### Work required
Please lay out the lines between the one holding "Screen dimensions: 810x767" and the one holding "point(70,78)", inclusive, as a Markdown table with the columns Row and Line, leaving out blank lines.

### Stored rows
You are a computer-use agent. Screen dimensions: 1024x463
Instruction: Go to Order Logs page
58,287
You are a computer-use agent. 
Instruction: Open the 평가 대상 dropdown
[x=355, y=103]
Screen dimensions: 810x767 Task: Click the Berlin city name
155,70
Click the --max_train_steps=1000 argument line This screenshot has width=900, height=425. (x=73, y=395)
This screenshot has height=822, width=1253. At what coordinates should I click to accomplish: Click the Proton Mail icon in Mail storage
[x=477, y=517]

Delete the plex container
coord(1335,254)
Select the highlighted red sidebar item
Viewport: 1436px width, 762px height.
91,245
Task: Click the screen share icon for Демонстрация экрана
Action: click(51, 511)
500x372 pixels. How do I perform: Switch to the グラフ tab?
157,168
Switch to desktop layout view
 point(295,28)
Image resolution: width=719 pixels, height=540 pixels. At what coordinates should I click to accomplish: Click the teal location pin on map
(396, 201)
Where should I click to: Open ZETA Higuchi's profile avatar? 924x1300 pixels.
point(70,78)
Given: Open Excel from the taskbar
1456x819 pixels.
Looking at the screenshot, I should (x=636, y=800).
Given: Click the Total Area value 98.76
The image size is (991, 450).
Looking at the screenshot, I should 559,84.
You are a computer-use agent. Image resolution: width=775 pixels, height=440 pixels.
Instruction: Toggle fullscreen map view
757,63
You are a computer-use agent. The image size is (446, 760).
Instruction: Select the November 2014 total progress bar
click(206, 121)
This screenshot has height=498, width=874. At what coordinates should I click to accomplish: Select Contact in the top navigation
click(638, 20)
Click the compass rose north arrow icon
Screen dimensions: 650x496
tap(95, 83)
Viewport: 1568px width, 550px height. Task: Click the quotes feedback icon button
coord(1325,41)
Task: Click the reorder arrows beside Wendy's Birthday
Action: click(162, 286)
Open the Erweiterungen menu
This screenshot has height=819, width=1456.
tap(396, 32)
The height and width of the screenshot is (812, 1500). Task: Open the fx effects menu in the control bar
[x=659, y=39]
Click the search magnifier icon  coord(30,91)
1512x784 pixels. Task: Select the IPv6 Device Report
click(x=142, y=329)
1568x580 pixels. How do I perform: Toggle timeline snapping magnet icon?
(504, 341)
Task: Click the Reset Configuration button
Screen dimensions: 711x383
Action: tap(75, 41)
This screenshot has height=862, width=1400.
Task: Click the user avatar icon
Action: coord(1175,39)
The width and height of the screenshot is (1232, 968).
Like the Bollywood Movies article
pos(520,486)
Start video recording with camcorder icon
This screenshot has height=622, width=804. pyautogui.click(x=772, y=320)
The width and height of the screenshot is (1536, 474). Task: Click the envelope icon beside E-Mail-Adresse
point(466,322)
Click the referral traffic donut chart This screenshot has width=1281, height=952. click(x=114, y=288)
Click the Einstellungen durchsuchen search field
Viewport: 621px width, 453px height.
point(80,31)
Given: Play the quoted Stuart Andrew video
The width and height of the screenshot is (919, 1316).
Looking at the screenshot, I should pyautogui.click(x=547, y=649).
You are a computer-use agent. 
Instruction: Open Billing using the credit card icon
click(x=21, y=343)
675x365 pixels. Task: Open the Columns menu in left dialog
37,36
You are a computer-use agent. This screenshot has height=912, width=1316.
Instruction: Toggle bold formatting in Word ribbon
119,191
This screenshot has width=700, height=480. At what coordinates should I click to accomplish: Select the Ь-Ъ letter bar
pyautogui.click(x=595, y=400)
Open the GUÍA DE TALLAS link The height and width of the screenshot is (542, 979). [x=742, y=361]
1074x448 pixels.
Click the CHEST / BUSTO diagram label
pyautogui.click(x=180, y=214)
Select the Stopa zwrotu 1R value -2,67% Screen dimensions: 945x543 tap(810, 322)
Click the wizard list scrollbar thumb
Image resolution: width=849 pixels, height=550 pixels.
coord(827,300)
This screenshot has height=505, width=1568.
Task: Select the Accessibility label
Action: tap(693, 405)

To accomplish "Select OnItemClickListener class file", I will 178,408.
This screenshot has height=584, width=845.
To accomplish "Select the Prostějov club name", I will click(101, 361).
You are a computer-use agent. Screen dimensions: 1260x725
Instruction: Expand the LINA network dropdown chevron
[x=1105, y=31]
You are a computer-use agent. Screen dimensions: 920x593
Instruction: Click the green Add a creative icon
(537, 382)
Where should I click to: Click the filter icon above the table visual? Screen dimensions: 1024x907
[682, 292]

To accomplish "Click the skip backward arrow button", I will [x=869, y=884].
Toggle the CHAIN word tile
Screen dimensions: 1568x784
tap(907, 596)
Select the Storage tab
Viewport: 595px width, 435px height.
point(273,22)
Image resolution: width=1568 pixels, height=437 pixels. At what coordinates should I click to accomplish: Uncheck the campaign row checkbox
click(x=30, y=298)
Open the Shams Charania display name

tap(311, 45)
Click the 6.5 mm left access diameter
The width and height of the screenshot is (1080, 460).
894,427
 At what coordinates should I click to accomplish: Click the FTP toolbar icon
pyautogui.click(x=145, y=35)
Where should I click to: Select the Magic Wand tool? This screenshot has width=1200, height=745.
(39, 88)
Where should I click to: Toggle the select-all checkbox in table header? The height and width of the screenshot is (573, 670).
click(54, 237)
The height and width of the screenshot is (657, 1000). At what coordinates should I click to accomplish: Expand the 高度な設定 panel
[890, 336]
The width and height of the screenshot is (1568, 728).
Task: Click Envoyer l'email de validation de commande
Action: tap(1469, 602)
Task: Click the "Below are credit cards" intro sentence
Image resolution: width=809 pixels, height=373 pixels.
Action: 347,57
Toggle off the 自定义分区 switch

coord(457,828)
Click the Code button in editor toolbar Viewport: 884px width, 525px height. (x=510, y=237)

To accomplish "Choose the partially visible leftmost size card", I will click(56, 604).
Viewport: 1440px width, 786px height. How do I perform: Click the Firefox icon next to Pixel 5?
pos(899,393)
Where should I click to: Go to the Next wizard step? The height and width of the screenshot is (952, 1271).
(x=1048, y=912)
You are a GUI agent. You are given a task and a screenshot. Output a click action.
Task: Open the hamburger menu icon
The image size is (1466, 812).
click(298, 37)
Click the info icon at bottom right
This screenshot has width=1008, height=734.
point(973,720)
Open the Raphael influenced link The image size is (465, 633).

### Full solution
| Row | Line |
|---|---|
| 1 | Screen dimensions: 810x767 Task: Click the Berlin city name |
| 2 | 155,70 |
| 3 | Click the --max_train_steps=1000 argument line This screenshot has width=900, height=425. (x=73, y=395) |
| 4 | This screenshot has height=822, width=1253. At what coordinates should I click to accomplish: Click the Proton Mail icon in Mail storage |
| 5 | [x=477, y=517] |
| 6 | Delete the plex container |
| 7 | coord(1335,254) |
| 8 | Select the highlighted red sidebar item |
| 9 | Viewport: 1436px width, 762px height. |
| 10 | 91,245 |
| 11 | Task: Click the screen share icon for Демонстрация экрана |
| 12 | Action: click(51, 511) |
| 13 | 500x372 pixels. How do I perform: Switch to the グラフ tab? |
| 14 | 157,168 |
| 15 | Switch to desktop layout view |
| 16 |  point(295,28) |
| 17 | Image resolution: width=719 pixels, height=540 pixels. At what coordinates should I click to accomplish: Click the teal location pin on map |
| 18 | (396, 201) |
| 19 | Where should I click to: Open ZETA Higuchi's profile avatar? 924x1300 pixels. |
| 20 | point(70,78) |